Bult Field (FAA LID: C56) is a civil public-use airport located 3 miles southeast of Monee, Illinois. The airport is publicly owned by the Illinois Department of Transportation.

== History ==
Bult Field was founded in 1942 as a grass strip. Flight instruction, maintenance, and hangars were available at the airport.

The airport was purchased by Jim Bult in 2004. Numerous updates were performed, including the construction of a $5 million terminal building. The runway was also paved, along with the adjoining taxiway.

In 2014, the Illinois Department of Transportation bought the airport and surrounding land in order to develop a new airport on the site.

== Proposed replacement ==
Bult Field is near the site of a new proposed Chicago South Suburban Airport. Intended to supplement traffic already into Chicago's O'Hare and Midway International Airports, the South Suburban Airport would serve Chicago's southern suburbs and parts of northwest Indiana with commercial service.

In addition to the airport and its hangars, the Illinois Department of Transportation bought farmland around the airport for a total of 288 acres purchased. Illinois intends to continue operating Bult field as the South Suburban Airport is planned and built, and Bult will continue to serve general and business aviation as commercial traffic begins at the new airport.

As of July 2022, a master plan for the South Suburban Airport is still in the works.

== Facilities and aircraft ==
The airport has one runway. Runway 9/27 measures 5001 × 75 ft (1524 × 23 m) and is concrete. The airport runs its own fixed-base operator and offers, among other services, fuel and courtesy and rental cars. Over 100 hangars are available for locally based aircraft.

For the 12-month period ending July 31, 2018, the airport averages 36 aircraft operations per day, or roughly 13,140 per year, consisting of 99% general aviation and <1% air taxi.
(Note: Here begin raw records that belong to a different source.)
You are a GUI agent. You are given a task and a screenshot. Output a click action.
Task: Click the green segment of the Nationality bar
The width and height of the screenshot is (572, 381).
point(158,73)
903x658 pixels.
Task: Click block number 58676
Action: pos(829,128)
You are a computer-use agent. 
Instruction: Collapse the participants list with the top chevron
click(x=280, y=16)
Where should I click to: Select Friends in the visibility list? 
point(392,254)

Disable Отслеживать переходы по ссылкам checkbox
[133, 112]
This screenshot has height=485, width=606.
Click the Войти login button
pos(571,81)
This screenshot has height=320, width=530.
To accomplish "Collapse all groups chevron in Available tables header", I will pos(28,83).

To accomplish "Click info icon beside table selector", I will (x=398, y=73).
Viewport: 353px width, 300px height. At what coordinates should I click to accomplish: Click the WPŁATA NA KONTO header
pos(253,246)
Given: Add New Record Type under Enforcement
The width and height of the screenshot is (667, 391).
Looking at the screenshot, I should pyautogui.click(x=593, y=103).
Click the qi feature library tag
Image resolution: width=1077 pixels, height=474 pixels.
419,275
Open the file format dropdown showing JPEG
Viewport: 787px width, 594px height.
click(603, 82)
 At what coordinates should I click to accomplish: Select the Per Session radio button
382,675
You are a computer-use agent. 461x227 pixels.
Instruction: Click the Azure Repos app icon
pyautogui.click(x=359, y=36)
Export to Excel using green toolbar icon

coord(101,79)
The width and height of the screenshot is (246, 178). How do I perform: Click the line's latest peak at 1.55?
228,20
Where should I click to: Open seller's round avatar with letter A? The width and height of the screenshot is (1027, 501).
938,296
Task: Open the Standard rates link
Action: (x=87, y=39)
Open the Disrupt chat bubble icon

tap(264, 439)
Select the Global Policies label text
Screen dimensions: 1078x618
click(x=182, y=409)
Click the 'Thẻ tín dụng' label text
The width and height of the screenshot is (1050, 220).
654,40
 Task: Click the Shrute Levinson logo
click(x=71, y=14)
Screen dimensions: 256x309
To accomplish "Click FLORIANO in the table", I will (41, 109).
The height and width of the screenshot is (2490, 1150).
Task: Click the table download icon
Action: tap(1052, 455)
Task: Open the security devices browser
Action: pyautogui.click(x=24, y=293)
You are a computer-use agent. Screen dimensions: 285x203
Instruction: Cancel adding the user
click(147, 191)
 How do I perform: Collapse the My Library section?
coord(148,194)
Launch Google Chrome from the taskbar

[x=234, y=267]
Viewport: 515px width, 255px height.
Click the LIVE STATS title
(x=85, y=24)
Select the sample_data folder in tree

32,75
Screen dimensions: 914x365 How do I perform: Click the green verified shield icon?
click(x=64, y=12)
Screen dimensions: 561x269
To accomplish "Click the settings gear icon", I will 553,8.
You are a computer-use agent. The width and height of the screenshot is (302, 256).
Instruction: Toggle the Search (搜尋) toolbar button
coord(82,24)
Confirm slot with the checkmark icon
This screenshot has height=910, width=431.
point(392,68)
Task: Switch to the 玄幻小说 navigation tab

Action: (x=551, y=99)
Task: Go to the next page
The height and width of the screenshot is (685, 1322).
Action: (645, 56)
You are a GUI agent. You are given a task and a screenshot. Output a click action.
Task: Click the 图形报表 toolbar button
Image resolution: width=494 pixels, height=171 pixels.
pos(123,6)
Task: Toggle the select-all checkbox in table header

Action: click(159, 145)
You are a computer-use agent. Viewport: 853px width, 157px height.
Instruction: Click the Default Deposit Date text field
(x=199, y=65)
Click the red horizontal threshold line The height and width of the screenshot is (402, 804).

For that same time period, there are 66 aircraft based on the airfield: 59 single-engine and 3 multi-engine airplanes, 2 gliders, 1 jet, and 1 helicopter.

Bult Field is home to Chapter 260 of the Experimental Aircraft Association, providing facilities for the chapter's monthly meetings and aviation opportunities for youth, including free flights for kids through the EAA's Young Eagles program.

==Accidents and incidents==
- On June 8, 2020, a plane crashed after takeoff from Bult Field. Witnesses believe the aircraft may have been experiencing engine trouble. The sole pilot onboard was killed.
- On March 5, 2022, a Piper PA-28 Cherokee landed in a field west of Bult Field after departing the airport.